A. Arrange urgent upper gastrointestinal endoscopy for investigation of iron deficiency anaemia
B. Stop ibuprofen immediately and arrange to review in one week after checking renal function (Correct Answer)
C. Add lansoprazole 30mg OD and continue ibuprofen with gastroprotection for pain management
D. Stop omeprazole as prolonged PPI use may be causing iron malabsorption and anaemia
E. Refer to orthopaedics for consideration of hip replacement given inadequate pain control
Explanation: ***Stop ibuprofen immediately and arrange to review in one week after checking renal function***
- The patient has developed significant **acute kidney injury** (eGFR drop from 58 to 42) and **iron deficiency anaemia** (low Hb, low MCV, low ferritin) directly linked to chronic **NSAID use**.
- Stopping the causative agent (ibuprofen) is the **immediate priority** to prevent further renal deterioration and potentially life-threatening gastrointestinal blood loss.

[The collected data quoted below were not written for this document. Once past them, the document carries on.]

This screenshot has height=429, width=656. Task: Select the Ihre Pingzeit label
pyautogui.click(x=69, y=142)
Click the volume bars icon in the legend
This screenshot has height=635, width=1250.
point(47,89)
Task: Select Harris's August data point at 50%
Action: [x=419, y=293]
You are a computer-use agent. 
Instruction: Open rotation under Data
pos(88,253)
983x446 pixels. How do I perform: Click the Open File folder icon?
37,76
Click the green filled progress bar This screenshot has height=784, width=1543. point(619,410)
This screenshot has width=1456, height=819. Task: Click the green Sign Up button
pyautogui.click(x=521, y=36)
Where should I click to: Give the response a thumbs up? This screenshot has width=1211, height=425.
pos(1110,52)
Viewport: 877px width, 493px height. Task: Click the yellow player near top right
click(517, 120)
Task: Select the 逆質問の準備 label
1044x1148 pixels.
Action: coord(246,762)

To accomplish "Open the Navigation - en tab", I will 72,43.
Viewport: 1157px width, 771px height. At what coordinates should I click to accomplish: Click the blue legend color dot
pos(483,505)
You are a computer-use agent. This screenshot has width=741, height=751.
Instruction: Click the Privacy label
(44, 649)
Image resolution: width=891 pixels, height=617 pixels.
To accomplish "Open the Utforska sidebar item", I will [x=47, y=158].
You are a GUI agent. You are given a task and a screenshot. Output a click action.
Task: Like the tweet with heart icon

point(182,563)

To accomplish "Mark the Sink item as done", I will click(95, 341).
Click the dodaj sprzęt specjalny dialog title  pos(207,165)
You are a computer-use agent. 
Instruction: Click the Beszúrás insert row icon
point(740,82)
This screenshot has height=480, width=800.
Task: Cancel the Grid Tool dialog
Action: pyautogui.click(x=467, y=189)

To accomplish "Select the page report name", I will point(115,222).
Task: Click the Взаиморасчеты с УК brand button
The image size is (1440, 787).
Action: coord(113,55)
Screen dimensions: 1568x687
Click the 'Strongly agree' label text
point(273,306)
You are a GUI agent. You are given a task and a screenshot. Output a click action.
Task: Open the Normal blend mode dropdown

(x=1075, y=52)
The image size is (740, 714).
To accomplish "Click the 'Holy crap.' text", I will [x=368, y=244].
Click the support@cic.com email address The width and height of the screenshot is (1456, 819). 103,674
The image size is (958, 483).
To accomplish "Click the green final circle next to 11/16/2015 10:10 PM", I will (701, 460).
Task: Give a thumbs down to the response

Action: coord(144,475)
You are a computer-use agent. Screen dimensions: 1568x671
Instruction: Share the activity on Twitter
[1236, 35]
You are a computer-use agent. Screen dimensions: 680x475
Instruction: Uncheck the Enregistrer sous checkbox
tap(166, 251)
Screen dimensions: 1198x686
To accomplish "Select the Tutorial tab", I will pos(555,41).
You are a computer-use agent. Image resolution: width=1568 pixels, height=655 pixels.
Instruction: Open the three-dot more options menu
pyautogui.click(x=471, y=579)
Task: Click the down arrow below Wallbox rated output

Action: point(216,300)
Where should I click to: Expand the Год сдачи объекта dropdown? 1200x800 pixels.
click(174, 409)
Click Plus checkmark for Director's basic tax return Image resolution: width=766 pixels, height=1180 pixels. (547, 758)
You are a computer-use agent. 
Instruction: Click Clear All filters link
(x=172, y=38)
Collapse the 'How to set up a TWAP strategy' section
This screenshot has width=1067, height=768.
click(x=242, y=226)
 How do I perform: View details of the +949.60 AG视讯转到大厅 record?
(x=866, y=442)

*Arrange urgent upper gastrointestinal endoscopy for investigation of iron deficiency anaemia*
- While investigation of **iron deficiency anaemia** is essential, it is not the very first immediate action before addressing the ongoing cause of harm.
- **Urgent endoscopy** may eventually be required, but stabilization and cessation of the NSAID must occur first to prevent further acute complications.
*Add lansoprazole 30mg OD and continue ibuprofen with gastroprotection for pain management*
- Continuing **ibuprofen** is contraindicated given the established **acute kidney injury** and suspected **gastrointestinal bleeding**.
- Adding a **PPI** offers insufficient protection when clear evidence of NSAID-induced harm (anaemia, AKI) is already present, and it does not mitigate nephrotoxicity.
*Stop omeprazole as prolonged PPI use may be causing iron malabsorption and anaemia*
- A significant drop in **Hb** (128 to 102) over six months is far more consistent with **NSAID-induced gastrointestinal bleeding** than with subtle iron malabsorption from PPI use.
- Stopping **omeprazole** in a patient with GORD who is likely experiencing NSAID-related gastrointestinal irritation could worsen her reflux symptoms.
*Refer to orthopaedics for consideration of hip replacement given inadequate pain control*
- This addresses a long-term management strategy for **osteoarthritis** but completely overlooks the **acute medical emergency** of kidney injury and severe anaemia.
- The immediate focus must be on stabilizing the patient from the adverse drug reaction before considering elective surgical referrals.